Konstruksi pengolahan limbah cair DEWATS dikenal sebagai teknologi tepat guna, karena teknologi ini tidak memerlukan biaya operasional dan pemeliharaan yang tinggi. Bahkan beberapa “produk” pengolahan limbah DEWATS mampu menghasilkan gas metan yang berguna sebagai bahan bakar pengganti elpiji atau minyak tanah. Beberapa pengusaha tahu-tempe di Boyolali dan puluhan peternak sapi di Kabupaten Semarang telah merasakan manfaat biogas dari teknologi pengolahan limbah DEWATS ini.
Selain itu teknologi DEWATS juga dapat digunakan untuk mengolah limbah cair rumah sakit dan hotel. Tidak kurang 20 rumah sakit dan hotel di Jawa dan Bali telah membangun IPAL yang menggunakan teknologi DEWATS. Umumnya unit pengolahan limbah cair rumah sakit terdiri atas pengolahan anaerob dan aerob. sebagai pengolahan anaerob digunakan ABR (Anaerobik baffle reaktor), AF (Anaerobik Filter) dan HSF (Horisontal Sand Filter) sedangkan proses aerob terjadi pada kolam indikator.
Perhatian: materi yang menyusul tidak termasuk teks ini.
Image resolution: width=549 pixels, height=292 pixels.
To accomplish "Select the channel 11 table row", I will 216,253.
Selain itu teknologi DEWATS juga dapat dipergunakan untuk mengolah limbah domestik yang berasal dari proses mandi, cuci dan kakus. Kota Tanggerang contohnya, dimana BEST berhasil mengembangkan CBS (Community Based Sanitation) di berbagai perkampungan kumuh. Sebagai salah satu mitra BORDA sejak tahun 1999 sampai dengan tahun 2003 ini, BEST berhasil membangun dan mengelola 25 unit MCK untuk masyarakat di perkampungan kumuh. MCK yang dibangun oleh BEST Tanggerang bukan sembarang MCK.
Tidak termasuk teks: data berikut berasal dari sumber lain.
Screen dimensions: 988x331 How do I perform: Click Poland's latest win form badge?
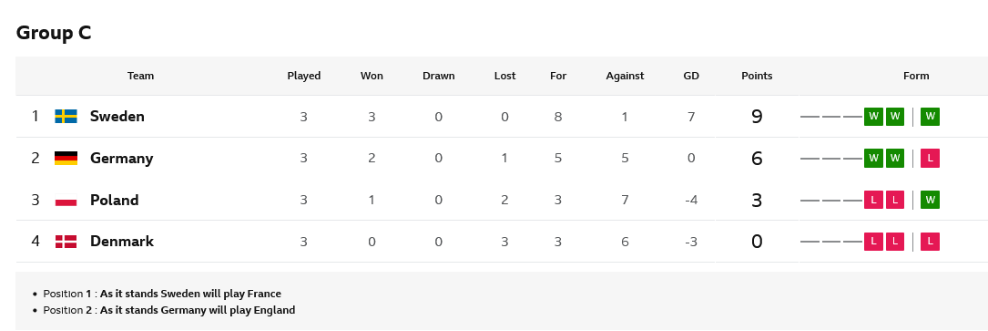coord(930,200)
Apakah yang membuat MCK yang dibangun oleh BEST ini berbeda? “Setidaknya ada tiga komponen kelebihan MCK yang diberi nama MCK Plus++ ini ketimbang MCK biasa,” jelas Hamzah, Direktur Eksekutif BEST Tanggerang. Pada sebuah MCK Plus++ terdapat, pertama, pelayanan sanitasi untuk masyakarakat, seperti kamar untuk mandi dan toilet juga tempat khusus untuk mencuci. Kedua, MCP Plus++ menyediakan sarana air bersih dan terakhir ialah unit pengolahan limbah DEWATS yang terintegrasi berada dibawah struktur MCK tersebut. Tiga komponen keunggulan itulah yang kemudian direplikasi di beberapa wilayah lain seperti di Surabaya dan Bali.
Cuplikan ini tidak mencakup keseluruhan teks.